"Filha de Mil Mulheres"

Clau Aniz

Ano: 2018
Selo: Mercúrio
Gênero: Indie, MPB, Slowcore
Para quem gosta de: Duda Brack, Ava Rocha e Josyara
Ouça: Ana Luisa e Romana
Nota: 8.0

Resenha: “Filha de Mil Mulheres”, Clau Aniz

Denso e lento, Filha de Mil Mulheres (2018, Mercúrio Música) ganha forma aos poucos, detalhando emoções e memórias sutilmente corrompidas pela dor. Primeiro álbum de estúdio da cantora e compositora cearense Clau Aniz, o trabalho de movimentos contidos, quase calculados, oculta e, ao mesmo tempo, revela um mundo de pequenos detalhes, histórias e sentimentos marcados pela profunda honestidade dos versos. Canções guiadas pela melancolia do feminino, veste poética que cobre toda a superfície do registro.

Obra de detalhes, o álbum de nove faixas se abre a todo instante para a breve interferência de um time seleto de vozes e instrumentistas. Além da produção assinada pela própria artista, o trabalho conta ainda com co-produção, bateria e percussão de Júnior Quintela; co-produção, guitarras e sintetizadores de Yuri Costa; baixo de Caio Castelo e sintetizadores de Ayrton Pessoa, além, claro, da bem-sucedida colaboração de Vitor Colares, Aparecida Silvino, Fernando Lélis, Felipe Couto, Rennan Ramos e Flávia Cabral. Uma delicada trama melódica que se espalha em meio a pequenas costuras instrumentais e camadas cada vez mais profundas, como se diferentes obras fossem condensadas em um único registro.

Vem ver o meu mundo, vem ver“, convida Aniz logo nos primeiros minutos do disco, em Berro. Entre versos românticos (“Eu vou decorar minha sala / Com o teu amor / E me alimentar todos os dias / Da tua dor“) e ambientações sutis, Aniz estabelece parte da atmosfera que acolhe e sufoca o ouvinte durante toda a execução do trabalho. São variações climáticas, pianos e uma percussão minimalista que vai dos clubes de jazz ao mesmo universo entristecido de clássicos do slowcore, como Moon Pix (1998), de Cat Power.

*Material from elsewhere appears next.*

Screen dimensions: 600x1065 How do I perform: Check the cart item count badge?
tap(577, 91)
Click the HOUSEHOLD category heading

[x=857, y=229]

Concebido em uma medida própria de tempo, Filha de Mil Mulheres faz de cada composição um objeto de merecido destaque, detalhando vozes, ruídos e guitarras que parecem confessar segredos. Exemplo disso ecoa com naturalidade na extensa Romana. São pouco mais de oito minutos em que Aniz parte de uma ambientação contida, quase anêmica, para, logo em seguida, revelar uma rica tapeçaria instrumental. Frações melódicas que se entrelaçam de forma vagarosa, sem pressa, estrutura que volta a se repetir na semi-psicodélica Voyage Roset, faixa montada a partir de arranjos fracionados, como um colorido mosaico de ideias.

Dos poucos momentos em que corrompe a estrutura contida do disco, são as batidas de Quintela e a voz forte de Aniz que capturam a atenção do ouvinte. Síntese dessa propositada mudança de direção ecoa com naturalidade na sequência formada por Mamulengo Forasteiro e Ererê. São pouco mais de dez minutos em que o ouvinte é arrastado para dentro de um verdadeiro turbilhão criativo, efeito reforçado pela percussão tribal que conecta as duas canções.

No restante da obra, a força dos sentimentos e movimentos calculados de Aniz. São músicas como Ana Luisa (“Meu coração / Plantado à tantas mãos / Na calçada de casa / Florescerá“) e Quero Te Guardar Nesse Lugar Bonito Que é o Mundo (“Fale aos quatro ventos / Que eu nunca soube te cuidar / Diga que viveu uma mentira“) em que a cantora cearense discute ancestralidade feminina, desilusões e libertação pessoal de forma sempre detalhista, mágica, fazendo dos próprios conflitos a ponte para se relacionar diretamente com o ouvinte.